Hash tables in JRuby

It turns out JRuby implements hashes more or less the same way MRI Ruby does. Of course, the JRuby source code is written in Java and not C, but the JRuby team chose to use the same underlying hash table algorithm that MRI uses. Since Java is an object oriented language, unlike C, JRuby is able to use actual Java objects to represent the hash table and hash table entries, instead of C structures. Here’s what a hash table looks like internally inside of a JRuby process:

image

Instead of the C RHash and st_table structures, we have a Java object which is an instance of RubyHash. And instead of the bin array and st_table_entry structures we have an array of Java objects of type RubyHashEntry. The RubyHash object contains an instance variable called size which keeps track of the number of elements in the hash, and another instance variable called table, which is the RubyHashEntry array.
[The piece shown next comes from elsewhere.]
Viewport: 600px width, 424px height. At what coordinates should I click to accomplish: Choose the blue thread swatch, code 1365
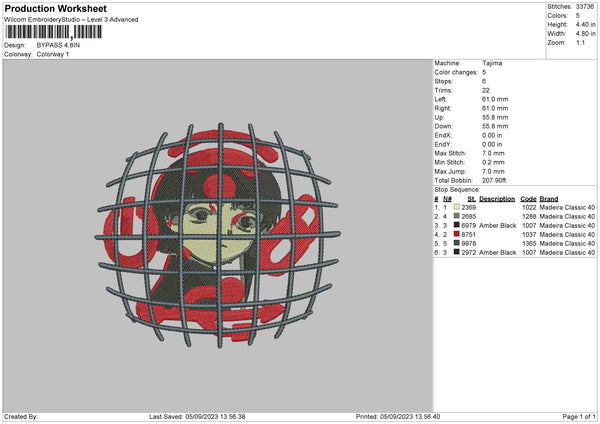(x=456, y=243)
JRuby allocates 11 empty RubyHashEntry objects or hash table bins when you create a new hash. As you insert elements into the hash, JRuby fills in these objects them with keys and values. Inserting and retrieving elements works the same was as in MRI: JRuby uses the same formula to divide the hash value of the key by the bin count, and uses the modulus to find the proper bin:

bin_index = internal_hash_function(key) % bin_count

As you add more and more elements to the hash, JRuby forms a linked list of RubyHashEntry objects as necessary when two keys fall into the same bin - just like MRI:

image

JRuby also tracks the density of entries, the average number of RubyHashEntry objects per bin, and allocates a larger table of RubyHashEntry objects as necessary to rehash the entries.

If you’re interested, you can find the Java code JRuby uses to implement hashes in the src/org/jruby/RubyHash.java source code file. I found it easier to understand than the original C code from MRI, mostly because in general Java is a bit more readable and easier to understand than C is, and because it’s object oriented. The JRuby team was able to separate the hash code into different Java classes, primarily RubyHash and RubyHashEntry.

The JRuby team even used the same identifier names as MRI in some cases; for example you’ll find the same ST_DEFAULT_MAX_DENSITY value of 5, and JRuby uses the same table of prime numbers that MRI does: 11, 19, 37, etc., that fall near powers of two. This means that JRuby will show the same performance pattern MRI does for reallocating bins and redistributing the entries.